To start, the portable supercomputer is a cluster of 4 nodes in a single, small frame with integrated power and internal network. Each node of this cluster is a Raspberry Pi 3 B, so calling it a supercomputer is a bit of a stretch. The important thing is that each of these systems has separate memory and storage. All nodes are connected together with a network switch. The head node will use it internal wifi or a USB network adapter for connections with external systems. The only required physical connection will be power.
My first idea was to create a distributed build environment. There used to be a distributed make that would spread the work out over multiple cooperating systems. This seems to have disappeared. Another take on this was some kind of single system image configuration. There was a system called Amoeba that managed processes over multiple compute resources, but there has been no recent work on it. There are a few systems that appear to be similar, but they are only supported on x86 architecture CPUs. In this space is Plan 9 from Bell Labs. There is a port of Plan 9 to the RPi environment. It is currently 32-bit and not really single system image, but it is interesting, designed for a distributed computing environment, and light weight. Plan 9 is definitely worth considering as a path of investigation using this cluster.
Another possibility is to create a Hadoop cluster. This is an important framework in the big data space and learning more about it will be beneficial.
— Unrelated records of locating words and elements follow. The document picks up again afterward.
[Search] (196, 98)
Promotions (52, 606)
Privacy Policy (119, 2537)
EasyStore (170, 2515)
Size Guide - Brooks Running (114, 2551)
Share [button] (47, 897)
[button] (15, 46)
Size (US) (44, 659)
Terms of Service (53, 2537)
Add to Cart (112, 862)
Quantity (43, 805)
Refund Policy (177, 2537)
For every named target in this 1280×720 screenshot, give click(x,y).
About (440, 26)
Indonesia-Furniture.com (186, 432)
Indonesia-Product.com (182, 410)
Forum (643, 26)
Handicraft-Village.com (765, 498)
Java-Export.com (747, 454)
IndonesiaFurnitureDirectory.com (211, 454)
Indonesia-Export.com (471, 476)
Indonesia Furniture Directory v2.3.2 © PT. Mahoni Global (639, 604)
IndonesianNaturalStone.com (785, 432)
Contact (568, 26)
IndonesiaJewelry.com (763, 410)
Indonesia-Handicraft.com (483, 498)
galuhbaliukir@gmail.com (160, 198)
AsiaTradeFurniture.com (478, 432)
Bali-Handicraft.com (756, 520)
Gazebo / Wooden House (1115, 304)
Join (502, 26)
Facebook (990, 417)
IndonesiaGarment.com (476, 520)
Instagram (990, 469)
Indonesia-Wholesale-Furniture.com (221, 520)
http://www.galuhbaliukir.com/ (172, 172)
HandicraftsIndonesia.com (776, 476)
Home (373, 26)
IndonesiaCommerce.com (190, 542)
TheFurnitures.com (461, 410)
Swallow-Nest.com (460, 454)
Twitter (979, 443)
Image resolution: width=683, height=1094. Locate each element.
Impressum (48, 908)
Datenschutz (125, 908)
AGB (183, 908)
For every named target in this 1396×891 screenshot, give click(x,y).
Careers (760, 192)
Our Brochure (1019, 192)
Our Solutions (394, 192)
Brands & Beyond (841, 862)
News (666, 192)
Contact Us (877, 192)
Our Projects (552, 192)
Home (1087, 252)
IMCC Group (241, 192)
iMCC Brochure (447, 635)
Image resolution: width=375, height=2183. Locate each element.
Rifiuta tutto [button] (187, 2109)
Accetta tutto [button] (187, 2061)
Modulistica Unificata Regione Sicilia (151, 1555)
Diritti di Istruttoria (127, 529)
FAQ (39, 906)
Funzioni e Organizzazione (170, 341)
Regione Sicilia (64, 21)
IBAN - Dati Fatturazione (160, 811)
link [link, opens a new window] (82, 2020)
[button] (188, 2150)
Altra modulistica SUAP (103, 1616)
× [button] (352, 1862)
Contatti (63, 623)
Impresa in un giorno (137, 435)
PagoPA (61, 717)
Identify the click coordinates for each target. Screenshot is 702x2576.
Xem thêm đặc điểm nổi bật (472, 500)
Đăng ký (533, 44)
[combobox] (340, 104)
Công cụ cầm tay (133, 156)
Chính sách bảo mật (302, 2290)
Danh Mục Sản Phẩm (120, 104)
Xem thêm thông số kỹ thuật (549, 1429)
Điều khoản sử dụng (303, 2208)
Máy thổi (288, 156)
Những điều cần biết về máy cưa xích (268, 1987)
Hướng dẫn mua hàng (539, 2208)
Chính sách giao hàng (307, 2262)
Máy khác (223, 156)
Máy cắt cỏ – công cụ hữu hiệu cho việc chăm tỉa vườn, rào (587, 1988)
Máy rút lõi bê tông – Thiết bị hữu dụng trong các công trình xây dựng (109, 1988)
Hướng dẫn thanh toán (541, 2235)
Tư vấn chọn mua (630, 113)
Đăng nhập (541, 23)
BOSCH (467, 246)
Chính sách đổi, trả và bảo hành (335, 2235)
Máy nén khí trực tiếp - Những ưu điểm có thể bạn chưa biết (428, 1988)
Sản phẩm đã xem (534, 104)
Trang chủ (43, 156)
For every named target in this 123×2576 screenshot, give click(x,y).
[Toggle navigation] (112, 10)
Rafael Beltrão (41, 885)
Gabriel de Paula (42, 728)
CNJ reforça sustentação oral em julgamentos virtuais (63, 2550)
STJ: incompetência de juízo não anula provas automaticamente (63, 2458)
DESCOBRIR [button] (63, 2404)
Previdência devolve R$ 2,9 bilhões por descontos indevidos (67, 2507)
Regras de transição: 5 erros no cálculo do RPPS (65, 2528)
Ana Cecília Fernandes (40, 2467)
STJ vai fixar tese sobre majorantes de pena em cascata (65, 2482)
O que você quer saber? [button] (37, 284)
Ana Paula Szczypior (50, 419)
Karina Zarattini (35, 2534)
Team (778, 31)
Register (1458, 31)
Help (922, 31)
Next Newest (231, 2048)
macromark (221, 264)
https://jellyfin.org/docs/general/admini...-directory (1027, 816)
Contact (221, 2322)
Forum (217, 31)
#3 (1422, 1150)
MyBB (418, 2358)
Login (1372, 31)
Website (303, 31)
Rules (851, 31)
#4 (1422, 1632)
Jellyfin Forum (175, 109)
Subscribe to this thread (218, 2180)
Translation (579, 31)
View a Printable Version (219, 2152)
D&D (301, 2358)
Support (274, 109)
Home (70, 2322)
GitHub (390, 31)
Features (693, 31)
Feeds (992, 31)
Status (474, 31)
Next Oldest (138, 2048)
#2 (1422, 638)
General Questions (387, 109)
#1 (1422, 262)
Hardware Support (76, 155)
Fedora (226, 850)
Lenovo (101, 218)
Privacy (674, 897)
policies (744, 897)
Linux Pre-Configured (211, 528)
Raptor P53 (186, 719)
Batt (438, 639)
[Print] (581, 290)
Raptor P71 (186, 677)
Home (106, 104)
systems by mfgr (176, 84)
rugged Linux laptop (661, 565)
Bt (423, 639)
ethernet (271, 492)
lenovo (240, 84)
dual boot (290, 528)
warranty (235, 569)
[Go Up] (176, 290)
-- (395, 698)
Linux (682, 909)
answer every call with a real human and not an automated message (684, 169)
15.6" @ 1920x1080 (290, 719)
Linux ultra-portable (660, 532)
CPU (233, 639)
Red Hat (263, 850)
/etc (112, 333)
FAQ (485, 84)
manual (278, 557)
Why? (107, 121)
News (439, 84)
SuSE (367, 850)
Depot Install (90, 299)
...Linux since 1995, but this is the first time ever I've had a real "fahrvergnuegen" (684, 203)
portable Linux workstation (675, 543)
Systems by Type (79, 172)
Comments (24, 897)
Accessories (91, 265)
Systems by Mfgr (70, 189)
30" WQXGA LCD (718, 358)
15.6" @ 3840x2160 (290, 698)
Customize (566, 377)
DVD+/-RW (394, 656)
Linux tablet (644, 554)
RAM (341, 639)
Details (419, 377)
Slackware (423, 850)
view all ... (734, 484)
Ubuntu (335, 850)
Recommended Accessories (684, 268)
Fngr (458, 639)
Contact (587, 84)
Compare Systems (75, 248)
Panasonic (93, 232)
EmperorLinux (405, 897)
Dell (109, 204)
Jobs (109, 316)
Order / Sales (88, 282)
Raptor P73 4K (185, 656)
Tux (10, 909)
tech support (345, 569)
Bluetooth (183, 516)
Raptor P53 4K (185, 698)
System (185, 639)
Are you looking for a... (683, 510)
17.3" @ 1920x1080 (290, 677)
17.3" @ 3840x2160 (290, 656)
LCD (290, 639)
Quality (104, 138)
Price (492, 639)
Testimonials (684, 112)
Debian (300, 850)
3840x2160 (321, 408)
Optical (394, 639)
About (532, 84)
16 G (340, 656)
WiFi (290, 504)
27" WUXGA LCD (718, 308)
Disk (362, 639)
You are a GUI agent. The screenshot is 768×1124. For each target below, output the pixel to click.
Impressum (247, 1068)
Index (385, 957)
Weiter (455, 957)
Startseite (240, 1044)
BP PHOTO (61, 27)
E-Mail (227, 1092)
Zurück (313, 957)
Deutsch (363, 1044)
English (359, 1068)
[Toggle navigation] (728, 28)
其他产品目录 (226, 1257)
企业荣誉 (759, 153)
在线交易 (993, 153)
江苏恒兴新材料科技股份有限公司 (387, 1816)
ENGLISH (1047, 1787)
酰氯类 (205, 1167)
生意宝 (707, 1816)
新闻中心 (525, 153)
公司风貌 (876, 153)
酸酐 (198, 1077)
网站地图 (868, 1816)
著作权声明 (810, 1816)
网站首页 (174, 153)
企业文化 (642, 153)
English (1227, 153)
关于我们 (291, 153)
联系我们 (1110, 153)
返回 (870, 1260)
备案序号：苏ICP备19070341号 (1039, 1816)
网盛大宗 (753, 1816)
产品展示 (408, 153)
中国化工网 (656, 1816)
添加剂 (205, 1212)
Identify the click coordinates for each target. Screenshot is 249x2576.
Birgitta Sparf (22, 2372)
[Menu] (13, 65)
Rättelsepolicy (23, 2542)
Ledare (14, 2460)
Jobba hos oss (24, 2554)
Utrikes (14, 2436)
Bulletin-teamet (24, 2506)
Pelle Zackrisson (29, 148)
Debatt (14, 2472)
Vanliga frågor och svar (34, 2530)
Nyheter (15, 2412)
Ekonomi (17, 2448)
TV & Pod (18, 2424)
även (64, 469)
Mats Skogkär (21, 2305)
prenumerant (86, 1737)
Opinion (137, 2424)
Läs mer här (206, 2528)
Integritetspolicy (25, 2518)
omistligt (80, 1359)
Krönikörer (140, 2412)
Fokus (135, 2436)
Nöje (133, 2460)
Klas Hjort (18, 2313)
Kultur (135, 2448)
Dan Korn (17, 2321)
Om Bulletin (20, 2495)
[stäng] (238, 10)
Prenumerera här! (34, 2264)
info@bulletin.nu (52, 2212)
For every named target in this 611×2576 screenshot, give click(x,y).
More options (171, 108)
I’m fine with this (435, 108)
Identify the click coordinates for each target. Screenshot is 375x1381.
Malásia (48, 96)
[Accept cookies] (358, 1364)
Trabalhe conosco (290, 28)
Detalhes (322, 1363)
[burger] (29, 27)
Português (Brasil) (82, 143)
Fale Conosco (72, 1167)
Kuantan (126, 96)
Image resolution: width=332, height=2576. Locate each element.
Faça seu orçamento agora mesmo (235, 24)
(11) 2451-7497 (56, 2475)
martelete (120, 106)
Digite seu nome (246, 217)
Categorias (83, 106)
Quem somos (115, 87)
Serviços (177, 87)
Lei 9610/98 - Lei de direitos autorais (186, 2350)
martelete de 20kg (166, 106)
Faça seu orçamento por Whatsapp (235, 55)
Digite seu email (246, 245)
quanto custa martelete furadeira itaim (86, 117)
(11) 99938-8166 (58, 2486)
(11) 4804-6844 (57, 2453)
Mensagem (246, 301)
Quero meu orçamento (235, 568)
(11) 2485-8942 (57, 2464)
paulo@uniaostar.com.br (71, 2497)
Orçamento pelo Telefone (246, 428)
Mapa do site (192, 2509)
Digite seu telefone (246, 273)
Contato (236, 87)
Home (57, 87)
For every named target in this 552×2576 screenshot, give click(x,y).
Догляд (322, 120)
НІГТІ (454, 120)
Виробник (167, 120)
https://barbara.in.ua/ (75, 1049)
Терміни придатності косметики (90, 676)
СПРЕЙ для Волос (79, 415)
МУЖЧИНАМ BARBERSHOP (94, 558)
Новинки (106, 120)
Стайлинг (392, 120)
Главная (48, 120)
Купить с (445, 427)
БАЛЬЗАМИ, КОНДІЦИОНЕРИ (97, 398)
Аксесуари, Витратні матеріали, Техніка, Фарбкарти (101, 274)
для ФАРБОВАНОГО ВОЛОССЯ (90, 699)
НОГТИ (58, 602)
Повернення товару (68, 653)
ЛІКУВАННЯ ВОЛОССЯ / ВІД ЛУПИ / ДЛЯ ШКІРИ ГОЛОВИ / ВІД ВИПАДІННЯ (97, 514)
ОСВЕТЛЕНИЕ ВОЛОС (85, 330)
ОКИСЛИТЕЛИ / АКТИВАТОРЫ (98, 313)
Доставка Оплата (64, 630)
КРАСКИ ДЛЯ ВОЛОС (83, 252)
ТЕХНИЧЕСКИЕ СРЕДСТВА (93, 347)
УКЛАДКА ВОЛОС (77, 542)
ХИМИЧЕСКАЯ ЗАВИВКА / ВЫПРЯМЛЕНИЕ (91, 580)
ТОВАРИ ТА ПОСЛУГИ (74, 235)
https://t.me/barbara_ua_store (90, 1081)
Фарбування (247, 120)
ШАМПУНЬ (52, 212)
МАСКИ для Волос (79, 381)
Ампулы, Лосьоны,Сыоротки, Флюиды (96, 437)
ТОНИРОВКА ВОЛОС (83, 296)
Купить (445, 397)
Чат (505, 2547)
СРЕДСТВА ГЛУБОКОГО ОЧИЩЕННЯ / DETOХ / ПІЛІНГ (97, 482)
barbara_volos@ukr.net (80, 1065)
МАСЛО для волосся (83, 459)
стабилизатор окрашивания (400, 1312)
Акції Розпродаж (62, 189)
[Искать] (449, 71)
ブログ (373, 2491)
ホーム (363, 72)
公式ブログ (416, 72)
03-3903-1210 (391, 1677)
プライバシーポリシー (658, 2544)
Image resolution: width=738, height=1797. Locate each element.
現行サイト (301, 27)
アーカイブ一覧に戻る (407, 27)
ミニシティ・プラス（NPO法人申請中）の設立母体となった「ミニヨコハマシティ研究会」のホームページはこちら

There are walk-throughs and tutorials for the RPi environment, so the initial cycle could be quite easy. I may do this as it has such a low bar to entry. Next steps would depend on what I want to do and if a Hadoop environment is the appropriate place to do it. Just adding another tool for the toolkit is good enough.
Finally, I’m considering doing something like a Beowulf cluser. The task in this case would be to investigate parallel programming. A tool for this investigation would be to see how to distribute the simulations used in the Go (game) program I wrote Go (language) across the cluster. Learning what contributes to any improvement and what blocks improvement would be the purpose here. As a systems guy, I would want to know how I can tell what my limiting resource is. Am I constrained by the limited compute power, the lack of memory, or the slow network? What is the improvement curve. How linear, or not, is it?
Regardless of which of these, if any, I work on, I plan to see if I cannot make a 64-bit ARM version of a current Linux kernel run on this hardware.